REQUIRED WORK:
Repeat exactly the lines below that lie between the line with "Image resolution: width=262, height=2576." and the line with "Truckee River (78, 264)", counting both of those lines as part of the answer.

DATA FOR REVIEW:

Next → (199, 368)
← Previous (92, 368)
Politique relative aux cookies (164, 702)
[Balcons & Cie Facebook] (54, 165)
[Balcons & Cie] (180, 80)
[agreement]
* * *
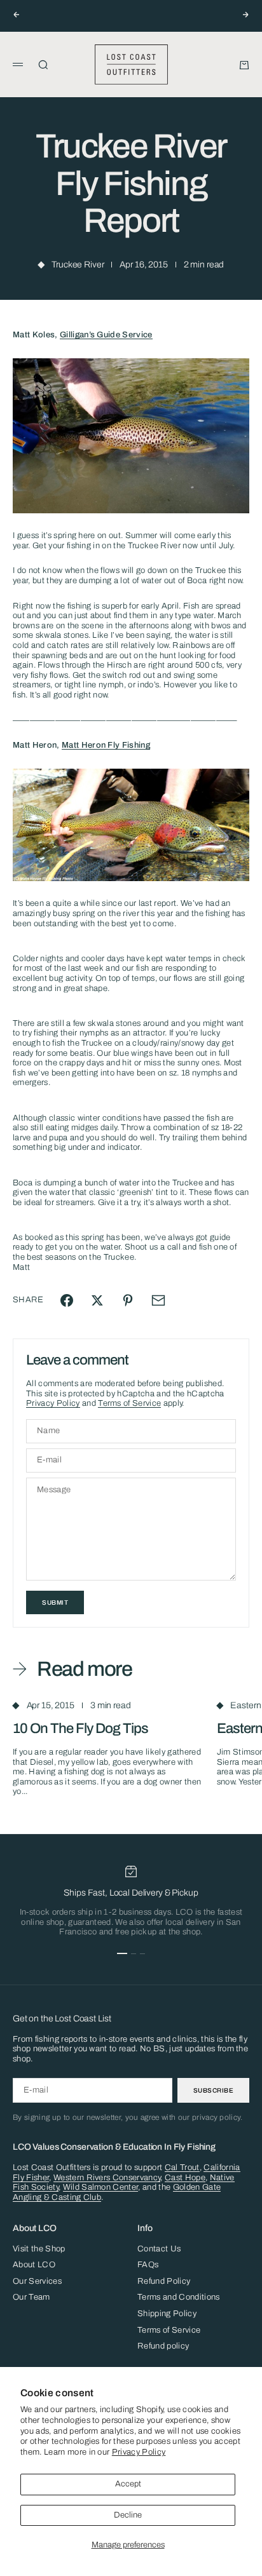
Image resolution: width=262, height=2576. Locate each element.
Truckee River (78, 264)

EXERCISE SOLUTION:
Image resolution: width=262, height=2576. Locate each element.
Truckee River (78, 264)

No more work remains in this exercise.